Oscar-Verleihung: Das Kino als Krisengebiet
Jean Dujardin gilt als Oscar-Favorit. Er ist der Star in "The Artist", der Hommage an den Stummfilm, die den verlorenen Glamour Hollywoods feiert.
Wenn große Stars auf einen wichtigen Termin hinfiebern, dann tun sie das manchmal im buchstäblichen Sinn: Jean Dujardin hat Husten, und es galt für eine kleine Weile als offiziell ungewiss, ob er am Wochenende zur Oscar-Verleihung nach Los Angeles reisen kann. So war das neulich auch schon einmal mit Shah Rukh Khan und der Berlinale. Aber für den großen männlichen Favoriten für die wichtigste Filmpreisverleihung der Welt wird sich wohl noch ein Remedium finden lassen.
Jean Dujardin ist der Star in "The Artist", der Hommage an den Stummfilm von Michel Hazanavicius, die in zahlreichen Kategorien nominiert wurde. Es wäre eine Überraschung, wenn dieser Film, auf den sich so unterschiedliche Publikumsgruppen einigen können, am kommenden Sonntag nicht die wichtigsten Trophäen holen würde: bester Film, beste Regie, bester Hauptdarsteller.
Nur der ewige Provokateur Bret Easton Ellis ließ im digitalen Gezwitscher verlauten, er glaube an eine Auszeichnung für George Clooney, der in "The Descendants" ausnahmsweise einmal nicht ultracool und superslick auftritt.
Ironiefreier Glamour
"The Artist" verweist die amerikanische Filmindustrie auch auf ein Spiegelbild ihrer selbst, in dem sie sich gar nicht mehr wiedererkennen will. Denn Hazanavicius punktet ungeniert mit einer Überdosis Glamour, die kaum ein Gran Ironie enthält. Und Glamour, also jener Faktor, den die großen Studios vor 60 Jahren noch produzierten, als ginge es um eine eigene Währung, ist schwer in Misskredit geraten.
De facto sind es schon seit vielen Jahren gerade noch die Oscars, die einmal im Jahr die Stars aus den Krisengebieten einsammeln, in denen sie sich gerade umtun und neue Adoptivkinder suchen, um sie in teure Kleider zu stecken und über den roten Teppich zu jagen.

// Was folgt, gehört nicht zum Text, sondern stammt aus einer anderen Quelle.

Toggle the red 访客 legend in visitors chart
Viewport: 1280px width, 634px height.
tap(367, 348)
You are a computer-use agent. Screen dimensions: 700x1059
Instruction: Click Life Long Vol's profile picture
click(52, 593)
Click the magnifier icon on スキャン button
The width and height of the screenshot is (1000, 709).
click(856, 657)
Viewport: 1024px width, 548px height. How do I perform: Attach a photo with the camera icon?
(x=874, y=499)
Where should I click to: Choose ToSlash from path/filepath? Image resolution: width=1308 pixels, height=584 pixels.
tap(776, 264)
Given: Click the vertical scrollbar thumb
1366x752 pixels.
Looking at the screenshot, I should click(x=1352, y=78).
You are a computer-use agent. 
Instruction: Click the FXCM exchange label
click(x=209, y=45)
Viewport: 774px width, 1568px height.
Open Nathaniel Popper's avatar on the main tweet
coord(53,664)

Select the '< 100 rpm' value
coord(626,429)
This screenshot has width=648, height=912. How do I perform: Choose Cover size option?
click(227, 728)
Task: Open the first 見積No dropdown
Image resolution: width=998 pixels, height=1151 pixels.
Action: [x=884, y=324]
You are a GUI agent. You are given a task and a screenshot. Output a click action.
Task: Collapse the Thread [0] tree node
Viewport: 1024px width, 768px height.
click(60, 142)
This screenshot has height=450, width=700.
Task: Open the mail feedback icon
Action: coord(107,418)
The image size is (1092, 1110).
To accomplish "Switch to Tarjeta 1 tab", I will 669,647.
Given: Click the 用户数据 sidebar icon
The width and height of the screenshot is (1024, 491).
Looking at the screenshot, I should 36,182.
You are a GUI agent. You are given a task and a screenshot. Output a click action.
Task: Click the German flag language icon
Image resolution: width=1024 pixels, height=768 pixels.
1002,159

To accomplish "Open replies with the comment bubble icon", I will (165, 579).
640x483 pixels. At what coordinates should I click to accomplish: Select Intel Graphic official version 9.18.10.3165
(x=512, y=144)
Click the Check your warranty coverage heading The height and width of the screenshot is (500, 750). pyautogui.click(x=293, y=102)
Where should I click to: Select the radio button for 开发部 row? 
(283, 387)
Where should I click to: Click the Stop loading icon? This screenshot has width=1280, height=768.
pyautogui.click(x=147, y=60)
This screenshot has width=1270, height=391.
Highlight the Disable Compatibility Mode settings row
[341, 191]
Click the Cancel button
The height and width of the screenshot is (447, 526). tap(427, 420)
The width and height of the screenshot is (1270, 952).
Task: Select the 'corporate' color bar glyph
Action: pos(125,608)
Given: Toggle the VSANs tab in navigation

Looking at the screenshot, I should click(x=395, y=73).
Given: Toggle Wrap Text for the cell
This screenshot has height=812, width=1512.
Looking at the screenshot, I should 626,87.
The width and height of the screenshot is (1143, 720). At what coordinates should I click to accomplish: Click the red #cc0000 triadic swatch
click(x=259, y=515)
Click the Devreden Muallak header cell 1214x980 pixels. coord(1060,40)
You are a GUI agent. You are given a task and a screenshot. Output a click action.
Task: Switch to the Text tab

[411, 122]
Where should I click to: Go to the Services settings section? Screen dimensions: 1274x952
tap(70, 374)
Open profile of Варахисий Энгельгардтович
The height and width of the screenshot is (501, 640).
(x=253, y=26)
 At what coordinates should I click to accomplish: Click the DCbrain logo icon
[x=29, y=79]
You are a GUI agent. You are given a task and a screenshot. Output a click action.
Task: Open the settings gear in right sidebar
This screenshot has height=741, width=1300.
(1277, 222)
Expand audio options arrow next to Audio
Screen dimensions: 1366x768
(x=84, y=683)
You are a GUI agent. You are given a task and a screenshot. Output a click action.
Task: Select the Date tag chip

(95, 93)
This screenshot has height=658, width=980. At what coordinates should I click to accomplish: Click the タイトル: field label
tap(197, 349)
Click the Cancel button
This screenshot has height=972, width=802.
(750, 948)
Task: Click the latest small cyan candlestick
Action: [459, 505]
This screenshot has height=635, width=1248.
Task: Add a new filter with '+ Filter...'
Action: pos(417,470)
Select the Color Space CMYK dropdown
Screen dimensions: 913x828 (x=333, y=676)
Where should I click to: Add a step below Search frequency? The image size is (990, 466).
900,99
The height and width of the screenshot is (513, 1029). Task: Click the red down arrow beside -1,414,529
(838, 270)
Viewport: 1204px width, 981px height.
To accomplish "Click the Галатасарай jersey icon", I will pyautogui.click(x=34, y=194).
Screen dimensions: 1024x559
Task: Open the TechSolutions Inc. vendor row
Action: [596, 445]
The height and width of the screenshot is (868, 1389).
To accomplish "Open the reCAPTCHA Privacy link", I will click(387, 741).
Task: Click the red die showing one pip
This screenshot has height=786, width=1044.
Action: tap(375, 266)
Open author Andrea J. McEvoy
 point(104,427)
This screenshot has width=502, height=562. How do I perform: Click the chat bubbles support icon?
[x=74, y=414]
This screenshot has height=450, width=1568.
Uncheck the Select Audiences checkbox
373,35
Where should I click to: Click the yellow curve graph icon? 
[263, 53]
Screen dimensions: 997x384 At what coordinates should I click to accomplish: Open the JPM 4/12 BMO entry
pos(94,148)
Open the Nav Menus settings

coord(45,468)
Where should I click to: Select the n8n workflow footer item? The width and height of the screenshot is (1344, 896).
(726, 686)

Die Oscars simulieren eine Industrie, die ihr Geld längst vorwiegend in 3-D, Animation und großflächiges Konsumrealitätenrendering steckt, dass alles noch so läuft wie 1929, als die Oscars zum ersten Mal vergeben wurden, oder 1974, als mit "Der Clou" ein vergleichbar nostalgisches Thema wie in diesem Jahr ganz oben stand. Damals war übrigens auch globale Katerstimmung.
"The Artist" verweist nun aber darauf, dass Hollywood im weltweiten Kopieren und Umschreiben von Brands und Images längst nicht mehr amerikanisches Besitztum ist, sondern eben ein zirkulierendes Zeichen, das der überraschend cinephile Hazanavicius übrigens sehr deutlich in den Zusammenhang der europäischen Exilanten stellt, die das "goldene Zeitalter" des amerikanischen Kinos prägten.
Wim Wenders im Rennen
Wie sich daneben das dumme Rassismusdrama "The Help" schlägt, ob Terrence Malicks bisher schlechtester Film, der schwülstige "The Tree of Life", etwas holen kann, das sind Petitessen am Rand. Das deutsche Interesse ist stark auf Wim Wenders konzentriert, der mit "Pina" im Rennen um den besten Dokumentarfilm ist. Darüber hinaus hat aber auch die Berliner Kostümbildnerin Lisy Christl (nominiert für den in Babelsberg gedrehten "Anonymous") eine reelle Chance.
Die spannendste Kategorie für Freunde des Kinos ist eindeutig: bestes Originaldrehbuch. Hier konkurriert Hazanavicius mit Kristen Wiig und Annie Mumolo ("Brautalarm"), J. C. Chandor ("Der große Crash"), Woody Allen ("Midnight in Paris") und, tatsächlich, Asghar Farhadi, dem iranischen Regisseur und Autor von "Nader und Simin".
Diese letzte Personalie verweist ebenfalls auf das dramatische Maß der Globalisierung der Oscars. Ein Eindruck, der allerdings nur die Oberfläche betrifft und nicht darüber hinwegtäuschen darf, wie abwesend das Weltkino in den USA nach wie vor ist. Gleichwohl wird der Oscar mehr internationale Flugbewegungen denn je erforderlich machen. Und wer am Ende leer ausgeht, muss vielleicht verschnupft nach Hause fliegen.